* _The task_
Among the records that follow, find the line with "Instruction: Open the Historie tab" and the line with "This screenshot has width=747, height=560.". Set down those lines and all lines between them exactly, without adding anything.

-=-=-=-=-

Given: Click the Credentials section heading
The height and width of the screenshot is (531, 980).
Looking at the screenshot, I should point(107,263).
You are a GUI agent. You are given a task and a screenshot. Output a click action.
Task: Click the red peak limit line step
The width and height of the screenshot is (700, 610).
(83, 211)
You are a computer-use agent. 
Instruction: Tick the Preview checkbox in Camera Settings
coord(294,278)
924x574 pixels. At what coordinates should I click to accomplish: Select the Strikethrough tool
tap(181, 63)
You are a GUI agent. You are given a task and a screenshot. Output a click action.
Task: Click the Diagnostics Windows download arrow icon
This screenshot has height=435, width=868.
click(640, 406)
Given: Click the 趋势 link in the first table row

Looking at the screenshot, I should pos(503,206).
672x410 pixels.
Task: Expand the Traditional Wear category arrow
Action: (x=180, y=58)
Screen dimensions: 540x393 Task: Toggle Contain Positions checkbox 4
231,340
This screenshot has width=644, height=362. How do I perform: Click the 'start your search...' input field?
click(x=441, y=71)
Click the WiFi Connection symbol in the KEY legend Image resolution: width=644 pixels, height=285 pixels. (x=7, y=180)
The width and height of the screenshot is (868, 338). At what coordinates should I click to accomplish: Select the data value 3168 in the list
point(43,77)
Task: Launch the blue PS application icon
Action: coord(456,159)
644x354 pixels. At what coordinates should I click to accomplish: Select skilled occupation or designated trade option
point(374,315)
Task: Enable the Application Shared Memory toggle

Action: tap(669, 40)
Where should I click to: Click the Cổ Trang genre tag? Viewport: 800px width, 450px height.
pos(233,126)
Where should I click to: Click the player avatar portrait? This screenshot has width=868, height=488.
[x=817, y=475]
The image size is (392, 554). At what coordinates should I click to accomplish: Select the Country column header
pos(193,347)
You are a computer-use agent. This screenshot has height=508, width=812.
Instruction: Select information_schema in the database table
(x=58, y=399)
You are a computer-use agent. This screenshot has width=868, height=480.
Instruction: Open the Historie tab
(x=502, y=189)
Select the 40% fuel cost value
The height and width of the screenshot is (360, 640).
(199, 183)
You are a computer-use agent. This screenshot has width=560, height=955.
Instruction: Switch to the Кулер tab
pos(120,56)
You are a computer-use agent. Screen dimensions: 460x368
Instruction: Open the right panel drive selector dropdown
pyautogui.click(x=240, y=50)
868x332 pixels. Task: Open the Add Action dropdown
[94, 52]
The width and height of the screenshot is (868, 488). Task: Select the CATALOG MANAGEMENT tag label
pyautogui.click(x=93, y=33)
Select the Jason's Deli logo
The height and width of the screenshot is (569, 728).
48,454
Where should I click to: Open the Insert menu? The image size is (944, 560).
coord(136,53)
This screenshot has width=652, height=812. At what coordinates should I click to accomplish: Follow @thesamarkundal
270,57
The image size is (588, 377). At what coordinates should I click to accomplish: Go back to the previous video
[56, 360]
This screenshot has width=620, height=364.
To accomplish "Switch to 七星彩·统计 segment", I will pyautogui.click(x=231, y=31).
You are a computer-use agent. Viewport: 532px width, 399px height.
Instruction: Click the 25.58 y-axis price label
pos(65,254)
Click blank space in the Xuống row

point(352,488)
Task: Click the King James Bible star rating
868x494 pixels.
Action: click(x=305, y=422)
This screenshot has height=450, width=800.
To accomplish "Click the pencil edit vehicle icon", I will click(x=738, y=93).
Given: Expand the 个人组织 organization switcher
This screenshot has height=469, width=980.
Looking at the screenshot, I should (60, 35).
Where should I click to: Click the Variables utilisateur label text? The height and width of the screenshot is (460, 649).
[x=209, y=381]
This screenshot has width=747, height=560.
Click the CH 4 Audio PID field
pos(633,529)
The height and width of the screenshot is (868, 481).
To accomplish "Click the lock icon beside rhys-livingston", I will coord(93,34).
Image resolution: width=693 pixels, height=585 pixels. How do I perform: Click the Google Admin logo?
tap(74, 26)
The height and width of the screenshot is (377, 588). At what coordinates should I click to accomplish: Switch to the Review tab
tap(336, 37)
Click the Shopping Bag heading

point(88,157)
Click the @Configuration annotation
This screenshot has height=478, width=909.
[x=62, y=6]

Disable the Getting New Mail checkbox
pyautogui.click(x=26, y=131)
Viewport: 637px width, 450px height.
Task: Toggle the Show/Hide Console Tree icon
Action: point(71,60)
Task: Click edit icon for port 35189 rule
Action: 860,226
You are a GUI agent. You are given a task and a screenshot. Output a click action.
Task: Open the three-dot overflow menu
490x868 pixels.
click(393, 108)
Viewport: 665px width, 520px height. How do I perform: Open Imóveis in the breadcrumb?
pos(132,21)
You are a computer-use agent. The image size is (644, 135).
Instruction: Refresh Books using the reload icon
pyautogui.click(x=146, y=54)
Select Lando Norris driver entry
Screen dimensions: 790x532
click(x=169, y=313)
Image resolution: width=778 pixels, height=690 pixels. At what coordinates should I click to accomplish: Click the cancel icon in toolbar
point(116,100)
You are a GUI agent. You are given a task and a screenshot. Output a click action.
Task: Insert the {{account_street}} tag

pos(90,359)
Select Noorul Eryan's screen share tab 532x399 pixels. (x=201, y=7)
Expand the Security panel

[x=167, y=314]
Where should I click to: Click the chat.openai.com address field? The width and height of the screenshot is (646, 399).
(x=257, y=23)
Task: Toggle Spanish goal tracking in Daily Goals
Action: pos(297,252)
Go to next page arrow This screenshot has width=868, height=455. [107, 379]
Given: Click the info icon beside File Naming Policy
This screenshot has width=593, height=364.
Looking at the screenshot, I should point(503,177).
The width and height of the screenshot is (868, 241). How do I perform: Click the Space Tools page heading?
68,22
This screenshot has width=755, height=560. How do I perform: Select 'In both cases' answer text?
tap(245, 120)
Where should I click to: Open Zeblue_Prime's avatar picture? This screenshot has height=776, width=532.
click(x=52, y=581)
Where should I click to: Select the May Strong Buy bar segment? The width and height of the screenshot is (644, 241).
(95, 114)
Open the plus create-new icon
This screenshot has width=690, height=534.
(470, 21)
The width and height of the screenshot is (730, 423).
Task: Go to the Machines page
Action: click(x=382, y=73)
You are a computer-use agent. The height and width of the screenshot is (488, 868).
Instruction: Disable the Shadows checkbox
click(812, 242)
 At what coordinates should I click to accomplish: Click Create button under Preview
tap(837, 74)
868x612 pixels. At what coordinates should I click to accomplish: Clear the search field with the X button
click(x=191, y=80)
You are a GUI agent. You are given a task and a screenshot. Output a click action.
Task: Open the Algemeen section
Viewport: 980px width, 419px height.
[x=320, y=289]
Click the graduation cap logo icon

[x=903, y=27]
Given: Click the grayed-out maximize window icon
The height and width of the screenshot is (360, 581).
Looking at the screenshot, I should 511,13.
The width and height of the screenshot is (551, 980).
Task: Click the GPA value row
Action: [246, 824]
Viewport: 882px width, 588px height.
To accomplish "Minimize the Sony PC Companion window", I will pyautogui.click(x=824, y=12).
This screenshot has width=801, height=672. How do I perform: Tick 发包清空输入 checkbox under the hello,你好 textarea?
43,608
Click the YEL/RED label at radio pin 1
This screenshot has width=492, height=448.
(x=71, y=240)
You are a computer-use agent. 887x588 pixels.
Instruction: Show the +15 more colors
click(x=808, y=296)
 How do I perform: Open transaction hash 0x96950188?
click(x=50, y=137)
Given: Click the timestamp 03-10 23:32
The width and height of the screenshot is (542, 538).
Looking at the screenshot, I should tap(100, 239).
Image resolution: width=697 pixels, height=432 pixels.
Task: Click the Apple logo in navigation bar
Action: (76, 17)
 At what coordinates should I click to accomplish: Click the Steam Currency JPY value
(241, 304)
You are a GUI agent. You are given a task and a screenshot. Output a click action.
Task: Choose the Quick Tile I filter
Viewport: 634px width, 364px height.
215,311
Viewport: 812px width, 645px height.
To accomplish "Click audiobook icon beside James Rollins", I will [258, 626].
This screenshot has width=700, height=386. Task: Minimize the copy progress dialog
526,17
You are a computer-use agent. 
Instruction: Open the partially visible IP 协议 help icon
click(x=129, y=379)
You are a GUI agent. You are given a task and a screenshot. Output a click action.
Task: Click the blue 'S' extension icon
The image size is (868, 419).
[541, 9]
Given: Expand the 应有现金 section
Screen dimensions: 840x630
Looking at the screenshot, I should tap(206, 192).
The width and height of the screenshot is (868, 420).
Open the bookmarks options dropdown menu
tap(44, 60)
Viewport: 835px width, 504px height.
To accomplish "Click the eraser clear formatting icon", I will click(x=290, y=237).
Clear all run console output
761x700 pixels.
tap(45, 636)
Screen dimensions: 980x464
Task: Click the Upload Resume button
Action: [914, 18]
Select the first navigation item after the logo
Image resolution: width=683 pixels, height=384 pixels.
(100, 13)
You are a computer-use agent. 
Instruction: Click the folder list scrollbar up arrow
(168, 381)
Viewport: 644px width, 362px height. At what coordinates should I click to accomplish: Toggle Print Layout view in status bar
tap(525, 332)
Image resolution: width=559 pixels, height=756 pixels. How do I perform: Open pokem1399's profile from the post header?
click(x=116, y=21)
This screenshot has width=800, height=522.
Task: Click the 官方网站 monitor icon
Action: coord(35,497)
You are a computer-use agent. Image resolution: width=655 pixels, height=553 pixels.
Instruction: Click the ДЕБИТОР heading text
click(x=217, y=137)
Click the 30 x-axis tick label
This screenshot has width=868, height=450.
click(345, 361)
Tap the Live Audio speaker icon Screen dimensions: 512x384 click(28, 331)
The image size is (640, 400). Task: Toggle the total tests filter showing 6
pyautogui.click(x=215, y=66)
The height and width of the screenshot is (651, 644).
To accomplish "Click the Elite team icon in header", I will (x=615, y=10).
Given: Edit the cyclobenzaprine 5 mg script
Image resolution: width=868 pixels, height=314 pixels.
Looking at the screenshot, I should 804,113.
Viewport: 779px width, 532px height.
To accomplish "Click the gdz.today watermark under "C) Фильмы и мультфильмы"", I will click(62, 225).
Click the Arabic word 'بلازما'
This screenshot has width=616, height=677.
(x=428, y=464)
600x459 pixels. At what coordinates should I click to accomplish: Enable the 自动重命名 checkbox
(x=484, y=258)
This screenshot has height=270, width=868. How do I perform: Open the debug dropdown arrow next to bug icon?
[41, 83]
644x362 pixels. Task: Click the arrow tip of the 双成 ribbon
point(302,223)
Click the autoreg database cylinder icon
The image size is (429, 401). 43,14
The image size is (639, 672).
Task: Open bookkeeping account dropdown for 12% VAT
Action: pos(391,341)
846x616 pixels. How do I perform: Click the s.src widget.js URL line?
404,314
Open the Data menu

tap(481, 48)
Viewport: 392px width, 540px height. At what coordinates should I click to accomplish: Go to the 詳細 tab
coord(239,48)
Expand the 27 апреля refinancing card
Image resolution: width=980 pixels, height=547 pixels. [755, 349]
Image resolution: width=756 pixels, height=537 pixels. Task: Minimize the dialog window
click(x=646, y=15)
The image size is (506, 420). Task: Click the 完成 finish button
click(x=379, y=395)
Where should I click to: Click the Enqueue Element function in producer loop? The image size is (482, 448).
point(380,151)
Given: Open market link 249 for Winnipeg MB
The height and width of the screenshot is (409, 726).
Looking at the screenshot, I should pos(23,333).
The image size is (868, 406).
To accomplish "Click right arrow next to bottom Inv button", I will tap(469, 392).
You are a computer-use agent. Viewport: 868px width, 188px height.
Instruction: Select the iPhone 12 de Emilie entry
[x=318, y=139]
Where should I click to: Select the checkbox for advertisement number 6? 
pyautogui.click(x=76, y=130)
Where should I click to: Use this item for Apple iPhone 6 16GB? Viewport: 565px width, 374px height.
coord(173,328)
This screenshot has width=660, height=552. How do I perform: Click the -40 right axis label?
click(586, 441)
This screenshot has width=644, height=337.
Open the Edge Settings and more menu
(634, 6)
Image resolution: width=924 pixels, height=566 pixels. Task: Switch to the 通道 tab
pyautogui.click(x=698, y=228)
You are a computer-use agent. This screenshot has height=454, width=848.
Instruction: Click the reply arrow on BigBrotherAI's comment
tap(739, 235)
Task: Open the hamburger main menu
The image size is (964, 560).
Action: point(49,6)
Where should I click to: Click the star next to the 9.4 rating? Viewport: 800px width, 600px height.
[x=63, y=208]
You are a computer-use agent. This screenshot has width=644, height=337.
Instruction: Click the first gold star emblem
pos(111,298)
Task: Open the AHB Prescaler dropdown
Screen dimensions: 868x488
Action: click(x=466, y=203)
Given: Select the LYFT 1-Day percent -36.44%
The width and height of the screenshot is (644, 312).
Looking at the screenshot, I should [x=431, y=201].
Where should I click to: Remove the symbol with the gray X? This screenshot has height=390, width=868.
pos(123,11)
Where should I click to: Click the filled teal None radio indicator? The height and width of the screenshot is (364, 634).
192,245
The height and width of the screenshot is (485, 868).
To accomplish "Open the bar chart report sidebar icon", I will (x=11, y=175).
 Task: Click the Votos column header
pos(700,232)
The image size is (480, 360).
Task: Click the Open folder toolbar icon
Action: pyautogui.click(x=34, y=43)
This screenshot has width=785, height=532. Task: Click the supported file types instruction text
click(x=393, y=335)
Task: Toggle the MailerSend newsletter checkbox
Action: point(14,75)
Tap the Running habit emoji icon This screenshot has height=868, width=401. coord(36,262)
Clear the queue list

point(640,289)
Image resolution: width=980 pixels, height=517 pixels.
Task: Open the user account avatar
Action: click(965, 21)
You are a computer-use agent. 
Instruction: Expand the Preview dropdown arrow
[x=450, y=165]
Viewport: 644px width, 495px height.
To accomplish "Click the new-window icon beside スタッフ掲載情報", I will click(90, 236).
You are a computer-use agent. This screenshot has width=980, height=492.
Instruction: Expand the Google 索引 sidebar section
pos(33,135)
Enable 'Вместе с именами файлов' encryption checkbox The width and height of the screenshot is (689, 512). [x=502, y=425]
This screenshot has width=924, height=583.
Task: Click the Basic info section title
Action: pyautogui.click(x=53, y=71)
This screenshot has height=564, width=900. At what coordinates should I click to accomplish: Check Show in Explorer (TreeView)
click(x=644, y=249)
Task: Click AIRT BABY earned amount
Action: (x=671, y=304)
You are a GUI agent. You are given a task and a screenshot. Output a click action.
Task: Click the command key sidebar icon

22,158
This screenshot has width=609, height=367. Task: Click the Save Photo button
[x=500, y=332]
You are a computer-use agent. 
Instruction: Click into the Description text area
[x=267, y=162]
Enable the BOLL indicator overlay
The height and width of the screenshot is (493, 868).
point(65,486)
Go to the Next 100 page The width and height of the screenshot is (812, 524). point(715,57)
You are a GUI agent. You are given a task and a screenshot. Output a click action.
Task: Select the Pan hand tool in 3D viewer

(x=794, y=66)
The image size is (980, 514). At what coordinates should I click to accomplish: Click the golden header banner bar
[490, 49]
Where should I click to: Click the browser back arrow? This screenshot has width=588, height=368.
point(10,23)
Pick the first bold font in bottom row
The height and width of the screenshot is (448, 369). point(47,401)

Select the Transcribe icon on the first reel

-=-=-=-=-

* _Answer_
Instruction: Open the Historie tab
(x=502, y=189)
Select the 40% fuel cost value
The height and width of the screenshot is (360, 640).
(199, 183)
You are a computer-use agent. This screenshot has width=560, height=955.
Instruction: Switch to the Кулер tab
pos(120,56)
You are a computer-use agent. Screen dimensions: 460x368
Instruction: Open the right panel drive selector dropdown
pyautogui.click(x=240, y=50)
868x332 pixels. Task: Open the Add Action dropdown
[94, 52]
The width and height of the screenshot is (868, 488). Task: Select the CATALOG MANAGEMENT tag label
pyautogui.click(x=93, y=33)
Select the Jason's Deli logo
The height and width of the screenshot is (569, 728).
48,454
Where should I click to: Open the Insert menu? The image size is (944, 560).
coord(136,53)
This screenshot has width=652, height=812. At what coordinates should I click to accomplish: Follow @thesamarkundal
270,57
The image size is (588, 377). At what coordinates should I click to accomplish: Go back to the previous video
[56, 360]
This screenshot has width=620, height=364.
To accomplish "Switch to 七星彩·统计 segment", I will pyautogui.click(x=231, y=31).
You are a computer-use agent. Viewport: 532px width, 399px height.
Instruction: Click the 25.58 y-axis price label
pos(65,254)
Click blank space in the Xuống row

point(352,488)
Task: Click the King James Bible star rating
868x494 pixels.
Action: click(x=305, y=422)
This screenshot has height=450, width=800.
To accomplish "Click the pencil edit vehicle icon", I will click(x=738, y=93).
Given: Expand the 个人组织 organization switcher
This screenshot has height=469, width=980.
Looking at the screenshot, I should (60, 35).
Where should I click to: Click the Variables utilisateur label text? The height and width of the screenshot is (460, 649).
[x=209, y=381]
This screenshot has width=747, height=560.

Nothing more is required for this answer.